Wolf: "Der Kirche hilft nur Wahrhaftigkeit"
Papst Franziskus ist derzeit ein medialer "Dauerbrenner": Seine Reformansagen erscheinen selbst kircheninternen Reformkräften wie ein frischer Wind. Zögernd zeigt sich indes der prominente deutsche Kirchenhistoriker Hubert Wolf. Franziskus sei für Wissenschaftler wie ihn, die auf Akten- und Archivbestände des Vatikan angewiesen sind, ein "Unsicherheitsfaktor", so Wolf im Gespräch mit "Kathpress". Unsicher sei nämlich, inwiefern Papst Franziskus dem Programm seines Vorgängers bei der sukzessiven Öffnung der Archive folgen wird.
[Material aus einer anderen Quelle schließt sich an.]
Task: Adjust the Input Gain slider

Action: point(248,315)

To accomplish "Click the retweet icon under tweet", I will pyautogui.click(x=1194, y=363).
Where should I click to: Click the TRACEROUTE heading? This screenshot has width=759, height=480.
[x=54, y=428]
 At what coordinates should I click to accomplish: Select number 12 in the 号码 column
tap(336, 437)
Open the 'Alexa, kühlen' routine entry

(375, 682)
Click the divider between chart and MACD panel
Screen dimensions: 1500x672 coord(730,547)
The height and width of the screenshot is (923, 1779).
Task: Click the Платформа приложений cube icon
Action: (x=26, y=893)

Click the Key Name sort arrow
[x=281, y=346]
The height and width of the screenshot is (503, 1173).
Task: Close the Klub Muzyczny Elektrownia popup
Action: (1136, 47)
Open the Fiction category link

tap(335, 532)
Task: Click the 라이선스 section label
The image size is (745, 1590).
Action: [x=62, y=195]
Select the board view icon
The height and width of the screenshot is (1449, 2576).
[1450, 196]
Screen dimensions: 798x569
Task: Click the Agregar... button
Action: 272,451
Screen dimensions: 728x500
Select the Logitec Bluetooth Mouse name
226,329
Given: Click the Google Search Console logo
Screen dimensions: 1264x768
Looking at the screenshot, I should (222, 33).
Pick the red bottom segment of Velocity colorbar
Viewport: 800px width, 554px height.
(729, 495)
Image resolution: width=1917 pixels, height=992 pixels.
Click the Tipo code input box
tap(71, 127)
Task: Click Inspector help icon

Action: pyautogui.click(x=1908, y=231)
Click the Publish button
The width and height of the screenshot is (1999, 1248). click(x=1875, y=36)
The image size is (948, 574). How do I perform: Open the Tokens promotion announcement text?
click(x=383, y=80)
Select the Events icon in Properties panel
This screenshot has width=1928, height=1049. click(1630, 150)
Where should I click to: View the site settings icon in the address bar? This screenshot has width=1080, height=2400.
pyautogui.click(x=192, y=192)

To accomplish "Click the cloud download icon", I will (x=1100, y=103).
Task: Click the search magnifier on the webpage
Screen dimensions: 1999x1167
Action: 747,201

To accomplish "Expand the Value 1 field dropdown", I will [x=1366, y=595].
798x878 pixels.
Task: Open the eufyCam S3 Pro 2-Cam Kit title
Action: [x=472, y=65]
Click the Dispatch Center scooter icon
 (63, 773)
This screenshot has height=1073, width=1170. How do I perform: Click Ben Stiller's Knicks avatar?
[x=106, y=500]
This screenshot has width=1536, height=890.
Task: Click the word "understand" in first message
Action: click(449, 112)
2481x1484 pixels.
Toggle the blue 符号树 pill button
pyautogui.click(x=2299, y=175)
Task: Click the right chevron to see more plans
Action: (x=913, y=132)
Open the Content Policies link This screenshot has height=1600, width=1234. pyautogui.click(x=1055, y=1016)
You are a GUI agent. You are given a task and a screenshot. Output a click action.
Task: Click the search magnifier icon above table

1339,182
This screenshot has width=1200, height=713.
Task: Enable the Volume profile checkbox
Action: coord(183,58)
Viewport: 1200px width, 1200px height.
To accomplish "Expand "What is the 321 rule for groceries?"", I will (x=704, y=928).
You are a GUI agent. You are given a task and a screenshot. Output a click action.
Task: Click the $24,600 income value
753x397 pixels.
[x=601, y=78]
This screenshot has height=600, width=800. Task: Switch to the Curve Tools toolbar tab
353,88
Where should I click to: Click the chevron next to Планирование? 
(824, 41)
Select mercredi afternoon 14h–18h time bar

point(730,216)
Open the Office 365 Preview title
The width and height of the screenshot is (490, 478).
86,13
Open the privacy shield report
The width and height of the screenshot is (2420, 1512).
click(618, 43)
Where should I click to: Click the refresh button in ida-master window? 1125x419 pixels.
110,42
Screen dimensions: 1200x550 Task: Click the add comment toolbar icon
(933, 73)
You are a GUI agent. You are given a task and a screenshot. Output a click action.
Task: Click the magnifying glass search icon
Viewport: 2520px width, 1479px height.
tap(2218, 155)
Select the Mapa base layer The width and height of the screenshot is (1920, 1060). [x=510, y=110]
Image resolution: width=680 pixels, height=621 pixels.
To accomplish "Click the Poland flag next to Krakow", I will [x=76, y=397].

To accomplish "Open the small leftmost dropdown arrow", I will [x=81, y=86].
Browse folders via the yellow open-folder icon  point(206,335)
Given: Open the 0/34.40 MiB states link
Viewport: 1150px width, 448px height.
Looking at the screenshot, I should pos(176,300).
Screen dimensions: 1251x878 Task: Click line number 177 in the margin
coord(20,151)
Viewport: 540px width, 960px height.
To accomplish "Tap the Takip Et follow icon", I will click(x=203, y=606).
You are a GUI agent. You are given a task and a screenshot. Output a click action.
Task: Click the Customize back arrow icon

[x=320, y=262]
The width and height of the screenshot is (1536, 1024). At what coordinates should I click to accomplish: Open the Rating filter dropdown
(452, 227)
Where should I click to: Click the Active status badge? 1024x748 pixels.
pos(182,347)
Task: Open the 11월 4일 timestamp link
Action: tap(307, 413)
Im Fokus steht dabei vor allem das umstrittene Pontifikat Pius XII. (1939-1958), dessen Archivöffnung ursprünglich für den heurigen Herbst erwartet wurde.
Wolf: "Für Johannes Paul II. und Benedikt XVI. war die Öffnung der Archive dieser Zeit im Blick vor allem auf die Frage des Holocausts und des Krieges prioritär. Sie gehörten einer Generation an, die von dieser Zeit lebensgeschichtlich betroffen war." Entsprechend sei ihnen die Archivöffnung ein persönliches Anliegen gewesen. Franziskus bringe nun andere Themen und andere Interessen mit. Ob die Archivöffnung daher kommt, stehe noch in den Sternen: "Das hat für Franziskus keine Priorität."
Zugleich räumte Wolf erneut mit der Mär eines zensurierten vatikanischen Archivwesens auf: "Es gibt dort keine Zensur. Wenn etwas zugänglich gemacht ist, wird es nicht im Nachhinein wieder in Teilen geschlossen". Die große Unbekannte im vatikanischen Archivwesen sei dabei die Größe des Archivs, die eine Archivierung und digitale Erfassung, wie man sie etwa aus dem deutschen oder österreichischen Staatsarchiv kenne, unmöglich mache. "Es ist so, als würde man Troja ausgraben: Man hat eine Ahnung, dass da irgendwo was sein muss, mehr nicht..."
Kirchenhistoriker schreibt Bestseller
So sei es auch bei seinem jüngsten Buch, dem Bestseller "Die Nonnen von Sant'Ambrogio" gewesen. "Man wusste von einem Gerücht, dass eine Prinzessin aus dem Hause Hohenzollern in einem Kloster vergiftet worden ist. Mehr nicht." Gefunden hat Wolf schließlich sämtliche Inquisitionsakten des Falls aus der Mitte des 19. Jahrhunderts mit zum Teil pikanten Details zu Dämonenaustreibungen, lesbischen Initiationsriten und Mordversuchen in einem italienischen Nonnenkloster. Die besondere Pikanterie: Im Mittelpunkt steht der damalige vatikanische Spitzentheologe und Papst-Vertraute Josef Kleutgen, der maßgeblich das päpstliche Unfehlbarkeitsdogma mitformulierte.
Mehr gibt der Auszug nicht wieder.